Talvez a rotulação de um personagem em específico não seja mesmo o ponto de Stranger Things. No entanto, para ser fidedigno ao que a série mostra, é preciso admitir que o contexto histórico e a situação retratada, assim como as metáforas construídas pelo roteiro, localizam esse elemento de “crianças excluídas” firmemente dentro da lógica da comunidade LGBT. Em seus melhores momentos, Stranger Things é envolvente por mostrar personagens procurando formas de lidar com uma afeição mal vista socialmente, seja ela reprimida por um senso de masculinidade datado ou pelos estigmas de uma sociedade pós-contracultura.

Stranger Things

Em outras palavras: não pode ser coincidência que o Demogorgon tenha levado justamente Will e Barb para o “ponta-cabeça”, seu aterrorizante mundo invertido. Um conceito que, aliás, já tem bastante peso metafórico por si só – por ser uma réplica perfeita do mundo que vemos na superfície, o “ponta-cabeça” permite que aqueles sequestrados passeiem por suas próprias casas, ou ao lado de amigos e família, sem nunca serem notados ou vistos. É uma poderosa alegorização da invisibilidade da experiência queer, da pessoa LGBT que não se sente confortável em mostrar seu verdadeiro “eu” nos lugares em que deveria se sentir mais à vontade – em suma, é como um gigantesco armário.
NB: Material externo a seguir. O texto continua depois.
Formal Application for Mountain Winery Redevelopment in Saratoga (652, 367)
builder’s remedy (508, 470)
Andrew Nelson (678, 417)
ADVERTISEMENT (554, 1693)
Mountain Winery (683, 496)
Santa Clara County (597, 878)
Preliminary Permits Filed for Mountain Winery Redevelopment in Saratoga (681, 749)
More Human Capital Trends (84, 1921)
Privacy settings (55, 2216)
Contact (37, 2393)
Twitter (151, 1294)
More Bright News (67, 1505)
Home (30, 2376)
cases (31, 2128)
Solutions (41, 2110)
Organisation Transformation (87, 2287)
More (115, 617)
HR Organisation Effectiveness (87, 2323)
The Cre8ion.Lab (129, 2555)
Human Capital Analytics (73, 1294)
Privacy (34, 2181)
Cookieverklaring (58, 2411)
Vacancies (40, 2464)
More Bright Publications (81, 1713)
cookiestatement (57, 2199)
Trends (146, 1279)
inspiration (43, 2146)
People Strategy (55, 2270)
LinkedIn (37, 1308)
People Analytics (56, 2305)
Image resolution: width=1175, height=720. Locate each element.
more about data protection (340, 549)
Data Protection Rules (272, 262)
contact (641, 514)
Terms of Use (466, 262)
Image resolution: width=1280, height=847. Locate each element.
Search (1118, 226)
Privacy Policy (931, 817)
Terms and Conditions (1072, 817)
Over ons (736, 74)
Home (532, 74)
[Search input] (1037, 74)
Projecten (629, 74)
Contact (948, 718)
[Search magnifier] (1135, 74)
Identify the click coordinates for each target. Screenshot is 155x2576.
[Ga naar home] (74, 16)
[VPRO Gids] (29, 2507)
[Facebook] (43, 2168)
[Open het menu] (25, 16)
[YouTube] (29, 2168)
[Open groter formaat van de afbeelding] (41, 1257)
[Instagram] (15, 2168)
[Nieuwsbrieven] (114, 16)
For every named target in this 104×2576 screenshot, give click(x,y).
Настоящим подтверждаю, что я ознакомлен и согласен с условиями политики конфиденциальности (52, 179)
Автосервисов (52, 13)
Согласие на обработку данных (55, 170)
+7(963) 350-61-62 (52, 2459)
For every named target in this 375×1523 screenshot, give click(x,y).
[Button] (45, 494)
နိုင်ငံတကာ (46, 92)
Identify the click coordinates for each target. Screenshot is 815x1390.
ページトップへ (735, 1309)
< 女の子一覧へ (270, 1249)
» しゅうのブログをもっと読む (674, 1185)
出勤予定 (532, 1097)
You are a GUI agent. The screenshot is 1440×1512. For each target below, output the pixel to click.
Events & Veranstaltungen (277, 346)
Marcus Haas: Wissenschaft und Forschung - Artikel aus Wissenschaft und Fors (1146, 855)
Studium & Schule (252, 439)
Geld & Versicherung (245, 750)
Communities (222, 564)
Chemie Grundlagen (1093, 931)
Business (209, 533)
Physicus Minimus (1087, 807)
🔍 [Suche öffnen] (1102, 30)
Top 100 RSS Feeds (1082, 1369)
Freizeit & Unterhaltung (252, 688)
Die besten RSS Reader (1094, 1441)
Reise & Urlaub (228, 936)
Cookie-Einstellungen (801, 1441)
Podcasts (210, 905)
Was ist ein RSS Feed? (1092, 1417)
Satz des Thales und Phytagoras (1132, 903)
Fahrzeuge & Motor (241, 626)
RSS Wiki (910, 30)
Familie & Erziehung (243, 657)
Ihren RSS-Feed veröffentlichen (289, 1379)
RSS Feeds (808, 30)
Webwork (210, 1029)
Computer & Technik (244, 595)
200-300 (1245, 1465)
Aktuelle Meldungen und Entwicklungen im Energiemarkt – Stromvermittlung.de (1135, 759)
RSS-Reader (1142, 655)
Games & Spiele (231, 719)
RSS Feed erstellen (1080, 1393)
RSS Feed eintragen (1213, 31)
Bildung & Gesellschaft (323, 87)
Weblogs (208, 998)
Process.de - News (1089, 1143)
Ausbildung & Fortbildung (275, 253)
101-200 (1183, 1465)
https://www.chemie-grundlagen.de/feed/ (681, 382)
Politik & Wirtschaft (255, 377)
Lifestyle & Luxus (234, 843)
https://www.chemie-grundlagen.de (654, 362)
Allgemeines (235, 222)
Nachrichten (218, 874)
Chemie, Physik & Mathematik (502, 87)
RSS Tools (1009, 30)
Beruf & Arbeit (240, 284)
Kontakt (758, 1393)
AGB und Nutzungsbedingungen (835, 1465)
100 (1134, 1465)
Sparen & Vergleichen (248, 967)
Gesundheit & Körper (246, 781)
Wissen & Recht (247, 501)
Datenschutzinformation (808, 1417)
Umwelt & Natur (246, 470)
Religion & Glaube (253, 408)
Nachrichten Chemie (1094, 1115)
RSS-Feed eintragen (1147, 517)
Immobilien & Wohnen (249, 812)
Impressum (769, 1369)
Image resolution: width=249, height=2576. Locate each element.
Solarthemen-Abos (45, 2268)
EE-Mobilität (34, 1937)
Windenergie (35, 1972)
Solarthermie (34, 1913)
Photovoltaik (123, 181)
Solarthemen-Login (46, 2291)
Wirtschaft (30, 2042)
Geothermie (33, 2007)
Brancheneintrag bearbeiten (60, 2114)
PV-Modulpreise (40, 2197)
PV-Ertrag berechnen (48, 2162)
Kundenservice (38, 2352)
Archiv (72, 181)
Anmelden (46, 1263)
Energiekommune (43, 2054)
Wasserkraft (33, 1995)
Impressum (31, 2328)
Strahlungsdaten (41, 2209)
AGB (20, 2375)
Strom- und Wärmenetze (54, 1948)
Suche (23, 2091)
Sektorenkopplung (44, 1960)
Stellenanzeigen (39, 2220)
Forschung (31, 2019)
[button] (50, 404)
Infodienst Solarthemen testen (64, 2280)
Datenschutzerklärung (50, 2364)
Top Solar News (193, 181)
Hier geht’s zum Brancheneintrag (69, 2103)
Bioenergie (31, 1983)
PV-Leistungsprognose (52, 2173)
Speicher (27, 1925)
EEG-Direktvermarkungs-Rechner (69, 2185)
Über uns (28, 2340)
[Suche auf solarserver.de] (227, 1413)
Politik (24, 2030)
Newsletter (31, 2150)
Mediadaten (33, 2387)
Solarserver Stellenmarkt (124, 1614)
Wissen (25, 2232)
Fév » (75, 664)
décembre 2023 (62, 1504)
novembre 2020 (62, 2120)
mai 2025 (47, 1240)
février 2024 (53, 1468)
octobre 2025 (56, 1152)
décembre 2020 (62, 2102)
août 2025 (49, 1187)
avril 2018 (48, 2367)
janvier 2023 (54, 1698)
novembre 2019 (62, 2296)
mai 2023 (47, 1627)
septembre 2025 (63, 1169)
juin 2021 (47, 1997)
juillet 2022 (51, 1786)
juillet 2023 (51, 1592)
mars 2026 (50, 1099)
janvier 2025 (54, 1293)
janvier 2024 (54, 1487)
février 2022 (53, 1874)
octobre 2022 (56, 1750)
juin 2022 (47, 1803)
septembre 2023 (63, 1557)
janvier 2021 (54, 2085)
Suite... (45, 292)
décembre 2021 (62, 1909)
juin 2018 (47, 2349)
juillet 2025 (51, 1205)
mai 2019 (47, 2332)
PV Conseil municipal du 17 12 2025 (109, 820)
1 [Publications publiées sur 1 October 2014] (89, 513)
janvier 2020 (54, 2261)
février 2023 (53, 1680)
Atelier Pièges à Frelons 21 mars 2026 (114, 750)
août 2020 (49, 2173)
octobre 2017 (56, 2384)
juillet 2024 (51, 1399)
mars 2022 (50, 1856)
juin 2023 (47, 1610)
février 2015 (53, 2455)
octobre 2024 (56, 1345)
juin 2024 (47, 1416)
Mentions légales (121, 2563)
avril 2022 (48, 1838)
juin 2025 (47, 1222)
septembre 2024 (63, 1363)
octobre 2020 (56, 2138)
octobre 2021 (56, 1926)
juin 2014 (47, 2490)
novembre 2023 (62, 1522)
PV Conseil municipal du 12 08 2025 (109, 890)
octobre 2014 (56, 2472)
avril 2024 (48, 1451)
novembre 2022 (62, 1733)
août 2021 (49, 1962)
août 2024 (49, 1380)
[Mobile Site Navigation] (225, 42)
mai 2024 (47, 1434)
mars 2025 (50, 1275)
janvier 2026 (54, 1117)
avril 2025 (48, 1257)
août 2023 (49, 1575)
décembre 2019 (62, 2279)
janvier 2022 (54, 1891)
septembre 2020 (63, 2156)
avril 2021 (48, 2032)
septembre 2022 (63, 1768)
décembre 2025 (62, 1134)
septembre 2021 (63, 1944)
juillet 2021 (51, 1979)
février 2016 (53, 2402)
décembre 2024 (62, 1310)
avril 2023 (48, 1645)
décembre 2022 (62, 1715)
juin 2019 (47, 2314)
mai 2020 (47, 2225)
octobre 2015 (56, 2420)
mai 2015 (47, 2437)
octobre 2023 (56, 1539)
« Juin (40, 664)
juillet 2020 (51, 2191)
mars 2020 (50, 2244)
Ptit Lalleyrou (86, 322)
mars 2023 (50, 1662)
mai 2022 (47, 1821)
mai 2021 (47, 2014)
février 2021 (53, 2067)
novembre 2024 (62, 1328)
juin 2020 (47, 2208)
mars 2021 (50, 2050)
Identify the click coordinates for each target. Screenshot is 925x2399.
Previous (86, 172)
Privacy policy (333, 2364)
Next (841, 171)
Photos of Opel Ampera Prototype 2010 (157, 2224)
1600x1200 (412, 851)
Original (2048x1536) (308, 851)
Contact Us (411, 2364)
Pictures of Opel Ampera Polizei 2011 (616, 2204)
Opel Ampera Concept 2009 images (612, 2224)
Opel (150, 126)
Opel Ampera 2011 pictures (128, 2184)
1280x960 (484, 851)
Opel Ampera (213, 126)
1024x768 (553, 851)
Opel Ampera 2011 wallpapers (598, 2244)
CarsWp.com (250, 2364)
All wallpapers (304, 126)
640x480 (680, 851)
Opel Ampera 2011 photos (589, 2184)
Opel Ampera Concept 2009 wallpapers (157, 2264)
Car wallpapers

Os personagens de Stranger Things o tempo todo lutam contra os preceitos que os mantém presos em vidas escolhidas para eles, e não por eles. O triângulo amoroso entre Nancy, Jonathan e Steve é exemplar nesse sentido, uma batalha de afeições que deixa nas entrelinhas o papel que o machismo e a obsessão suburbana por perfeição tiveram na escolha da garota. Homens que viveram com uma masculinidade tóxica e sufocante a vida toda encontram formas de lidar e construir suas próprias identidades, ainda que desesperadamente superficiais, enquanto mulheres encaram de frente o desafio de serem heroínas de suas próprias histórias, donas de sua própria sanidade, independente de expectativas sociais ou opiniões alheias.

Os irmãos Duffer buscam nesses conflitos o verdadeiro combustível para a sua narrativa, fazendo das referências visuais oitentistas meros detalhes frente a um poderoso comentário cultural. Ao entender a mentalidade opressiva por trás dos contos de terror dos anos 80, Stranger Things tem algo a dizer sobre a forma como encaramos as diferenças na sociedade de hoje. Se todos lamentamos o fim trágico de Barb, personagem coadjuvante de Shannon Purser que virou um improvável ícone cultural, talvez devêssemos prestar mais atenção na forma como lidamos com aqueles “sensíveis e solitários” em nosso meio. Para Barb e para Will, cada qual a sua forma, uma cultura que não lhes acolhia foi o que os condenou a um final trágico.